=== Data records ===
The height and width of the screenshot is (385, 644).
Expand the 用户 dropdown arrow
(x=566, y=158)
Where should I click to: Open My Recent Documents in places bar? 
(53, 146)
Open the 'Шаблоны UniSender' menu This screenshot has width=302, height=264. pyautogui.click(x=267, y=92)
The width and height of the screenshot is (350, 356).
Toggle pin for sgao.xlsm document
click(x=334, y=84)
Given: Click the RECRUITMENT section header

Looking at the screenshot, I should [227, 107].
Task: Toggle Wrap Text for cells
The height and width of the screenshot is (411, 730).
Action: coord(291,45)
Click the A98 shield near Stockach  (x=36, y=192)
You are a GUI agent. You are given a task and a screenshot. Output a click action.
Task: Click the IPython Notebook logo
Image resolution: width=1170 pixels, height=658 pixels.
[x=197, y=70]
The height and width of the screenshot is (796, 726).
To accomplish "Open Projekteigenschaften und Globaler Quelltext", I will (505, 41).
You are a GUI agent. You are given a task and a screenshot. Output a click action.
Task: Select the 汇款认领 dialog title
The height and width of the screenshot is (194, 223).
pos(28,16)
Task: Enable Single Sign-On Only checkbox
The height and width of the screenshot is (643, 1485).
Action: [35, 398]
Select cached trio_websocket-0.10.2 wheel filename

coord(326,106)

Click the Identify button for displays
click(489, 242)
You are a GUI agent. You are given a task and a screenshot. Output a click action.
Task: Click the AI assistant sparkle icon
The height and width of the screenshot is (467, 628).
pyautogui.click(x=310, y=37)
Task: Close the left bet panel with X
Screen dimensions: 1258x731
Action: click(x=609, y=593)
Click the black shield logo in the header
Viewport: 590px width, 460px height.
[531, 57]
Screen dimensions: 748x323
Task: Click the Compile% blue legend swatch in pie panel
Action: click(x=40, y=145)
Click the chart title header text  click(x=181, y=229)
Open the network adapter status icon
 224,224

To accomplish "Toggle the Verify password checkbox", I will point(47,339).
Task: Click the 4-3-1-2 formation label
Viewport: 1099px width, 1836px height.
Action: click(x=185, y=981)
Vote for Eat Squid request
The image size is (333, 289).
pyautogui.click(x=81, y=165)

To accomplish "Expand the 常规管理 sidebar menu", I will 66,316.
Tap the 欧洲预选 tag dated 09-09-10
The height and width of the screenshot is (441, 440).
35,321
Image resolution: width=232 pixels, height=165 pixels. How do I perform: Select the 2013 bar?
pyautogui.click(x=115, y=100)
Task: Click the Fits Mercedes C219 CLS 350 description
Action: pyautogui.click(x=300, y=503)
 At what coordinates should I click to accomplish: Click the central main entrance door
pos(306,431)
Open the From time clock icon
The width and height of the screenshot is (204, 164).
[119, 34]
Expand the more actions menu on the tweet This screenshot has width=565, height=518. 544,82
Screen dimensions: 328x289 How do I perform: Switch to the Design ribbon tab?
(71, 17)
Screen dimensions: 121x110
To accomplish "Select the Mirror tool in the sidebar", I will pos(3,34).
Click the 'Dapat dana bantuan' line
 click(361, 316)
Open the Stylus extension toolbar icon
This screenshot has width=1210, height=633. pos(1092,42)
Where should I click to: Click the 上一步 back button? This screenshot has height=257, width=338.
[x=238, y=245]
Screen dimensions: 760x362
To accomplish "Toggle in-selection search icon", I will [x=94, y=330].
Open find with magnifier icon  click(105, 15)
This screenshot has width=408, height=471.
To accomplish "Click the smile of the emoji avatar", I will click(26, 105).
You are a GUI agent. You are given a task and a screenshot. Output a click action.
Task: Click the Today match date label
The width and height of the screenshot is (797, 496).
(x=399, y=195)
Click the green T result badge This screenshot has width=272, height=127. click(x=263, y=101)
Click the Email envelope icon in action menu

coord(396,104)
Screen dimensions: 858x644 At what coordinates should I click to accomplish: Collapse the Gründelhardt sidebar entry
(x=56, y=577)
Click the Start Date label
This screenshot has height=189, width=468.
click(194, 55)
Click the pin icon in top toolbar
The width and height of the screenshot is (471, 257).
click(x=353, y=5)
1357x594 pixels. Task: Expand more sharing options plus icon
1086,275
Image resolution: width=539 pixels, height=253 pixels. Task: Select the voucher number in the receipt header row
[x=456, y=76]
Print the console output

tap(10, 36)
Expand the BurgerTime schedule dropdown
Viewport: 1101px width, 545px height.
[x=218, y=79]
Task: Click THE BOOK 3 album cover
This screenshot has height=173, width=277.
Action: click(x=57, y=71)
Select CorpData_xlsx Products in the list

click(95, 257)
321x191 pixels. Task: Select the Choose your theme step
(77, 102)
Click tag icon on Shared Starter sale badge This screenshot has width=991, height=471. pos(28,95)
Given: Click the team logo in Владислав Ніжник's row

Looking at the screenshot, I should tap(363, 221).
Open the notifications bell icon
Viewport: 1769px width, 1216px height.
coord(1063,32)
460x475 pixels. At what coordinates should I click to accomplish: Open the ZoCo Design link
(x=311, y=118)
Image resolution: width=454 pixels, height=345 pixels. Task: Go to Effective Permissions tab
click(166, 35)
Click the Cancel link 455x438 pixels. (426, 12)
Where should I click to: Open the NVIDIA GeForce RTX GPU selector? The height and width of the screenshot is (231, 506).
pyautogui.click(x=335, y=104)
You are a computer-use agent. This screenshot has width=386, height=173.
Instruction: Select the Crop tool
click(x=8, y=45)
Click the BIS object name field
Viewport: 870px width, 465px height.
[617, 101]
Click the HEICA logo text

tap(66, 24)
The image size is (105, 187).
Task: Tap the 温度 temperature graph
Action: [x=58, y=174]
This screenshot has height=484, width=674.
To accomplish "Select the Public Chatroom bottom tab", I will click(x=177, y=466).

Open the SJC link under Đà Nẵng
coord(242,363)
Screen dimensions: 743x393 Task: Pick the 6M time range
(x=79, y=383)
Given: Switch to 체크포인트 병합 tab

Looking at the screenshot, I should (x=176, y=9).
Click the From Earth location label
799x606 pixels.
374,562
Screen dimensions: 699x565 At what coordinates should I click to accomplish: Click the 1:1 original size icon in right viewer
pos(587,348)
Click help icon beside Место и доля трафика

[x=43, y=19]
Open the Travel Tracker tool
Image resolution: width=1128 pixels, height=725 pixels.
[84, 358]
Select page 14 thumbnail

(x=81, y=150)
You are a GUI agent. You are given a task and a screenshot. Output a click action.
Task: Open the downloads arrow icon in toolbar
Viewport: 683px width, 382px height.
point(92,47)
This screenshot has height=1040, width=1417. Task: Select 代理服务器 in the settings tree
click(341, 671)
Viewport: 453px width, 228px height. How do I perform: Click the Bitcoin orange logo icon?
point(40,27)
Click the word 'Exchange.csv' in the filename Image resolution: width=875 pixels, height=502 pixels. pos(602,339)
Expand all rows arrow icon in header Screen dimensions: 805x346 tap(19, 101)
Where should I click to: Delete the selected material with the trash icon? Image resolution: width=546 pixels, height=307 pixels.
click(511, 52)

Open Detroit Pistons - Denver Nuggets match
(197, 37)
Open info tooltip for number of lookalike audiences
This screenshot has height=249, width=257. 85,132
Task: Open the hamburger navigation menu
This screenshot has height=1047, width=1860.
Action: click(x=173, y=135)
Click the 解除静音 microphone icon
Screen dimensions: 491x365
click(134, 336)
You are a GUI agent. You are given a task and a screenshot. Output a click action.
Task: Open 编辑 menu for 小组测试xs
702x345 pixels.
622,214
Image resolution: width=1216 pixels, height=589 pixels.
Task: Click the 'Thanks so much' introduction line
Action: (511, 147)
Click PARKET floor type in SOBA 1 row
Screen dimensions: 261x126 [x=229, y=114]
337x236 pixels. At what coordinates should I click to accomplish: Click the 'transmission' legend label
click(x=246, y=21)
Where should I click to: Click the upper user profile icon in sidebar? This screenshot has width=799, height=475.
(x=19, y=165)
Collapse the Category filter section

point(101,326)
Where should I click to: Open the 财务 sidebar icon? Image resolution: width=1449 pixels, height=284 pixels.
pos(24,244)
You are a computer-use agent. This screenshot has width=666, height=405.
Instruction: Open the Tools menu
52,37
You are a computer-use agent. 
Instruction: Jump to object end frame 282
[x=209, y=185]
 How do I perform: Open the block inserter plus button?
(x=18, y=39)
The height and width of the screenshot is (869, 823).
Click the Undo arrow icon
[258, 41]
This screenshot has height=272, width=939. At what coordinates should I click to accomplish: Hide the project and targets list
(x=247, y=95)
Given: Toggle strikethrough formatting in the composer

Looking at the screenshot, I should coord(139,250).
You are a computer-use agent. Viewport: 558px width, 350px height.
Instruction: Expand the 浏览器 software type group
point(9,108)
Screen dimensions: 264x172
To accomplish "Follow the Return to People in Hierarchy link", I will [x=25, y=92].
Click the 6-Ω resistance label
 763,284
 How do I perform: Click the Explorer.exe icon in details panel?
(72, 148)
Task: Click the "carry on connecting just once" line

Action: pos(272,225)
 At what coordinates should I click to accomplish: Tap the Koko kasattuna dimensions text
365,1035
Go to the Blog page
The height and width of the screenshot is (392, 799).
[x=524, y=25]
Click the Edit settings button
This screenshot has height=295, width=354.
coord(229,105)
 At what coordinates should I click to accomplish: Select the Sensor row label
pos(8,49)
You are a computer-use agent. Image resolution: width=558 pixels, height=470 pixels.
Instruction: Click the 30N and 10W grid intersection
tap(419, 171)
===
**What is required**
Output the lines of the records above exactly as they appear, from the line containing "Click the HEICA logo text" through the line containing "Task: Open 编辑 menu for 小组测试xs".

**Solution to the problem**
Click the HEICA logo text

tap(66, 24)
The image size is (105, 187).
Task: Tap the 温度 temperature graph
Action: [x=58, y=174]
This screenshot has height=484, width=674.
To accomplish "Select the Public Chatroom bottom tab", I will click(x=177, y=466).

Open the SJC link under Đà Nẵng
coord(242,363)
Screen dimensions: 743x393 Task: Pick the 6M time range
(x=79, y=383)
Given: Switch to 체크포인트 병합 tab

Looking at the screenshot, I should (x=176, y=9).
Click the From Earth location label
799x606 pixels.
374,562
Screen dimensions: 699x565 At what coordinates should I click to accomplish: Click the 1:1 original size icon in right viewer
pos(587,348)
Click help icon beside Место и доля трафика

[x=43, y=19]
Open the Travel Tracker tool
Image resolution: width=1128 pixels, height=725 pixels.
[84, 358]
Select page 14 thumbnail

(x=81, y=150)
You are a GUI agent. You are given a task and a screenshot. Output a click action.
Task: Open the downloads arrow icon in toolbar
Viewport: 683px width, 382px height.
point(92,47)
This screenshot has height=1040, width=1417. Task: Select 代理服务器 in the settings tree
click(341, 671)
Viewport: 453px width, 228px height. How do I perform: Click the Bitcoin orange logo icon?
point(40,27)
Click the word 'Exchange.csv' in the filename Image resolution: width=875 pixels, height=502 pixels. pos(602,339)
Expand all rows arrow icon in header Screen dimensions: 805x346 tap(19, 101)
Where should I click to: Delete the selected material with the trash icon? Image resolution: width=546 pixels, height=307 pixels.
click(511, 52)

Open Detroit Pistons - Denver Nuggets match
(197, 37)
Open info tooltip for number of lookalike audiences
This screenshot has height=249, width=257. 85,132
Task: Open the hamburger navigation menu
This screenshot has height=1047, width=1860.
Action: click(x=173, y=135)
Click the 解除静音 microphone icon
Screen dimensions: 491x365
click(134, 336)
You are a GUI agent. You are given a task and a screenshot. Output a click action.
Task: Open 编辑 menu for 小组测试xs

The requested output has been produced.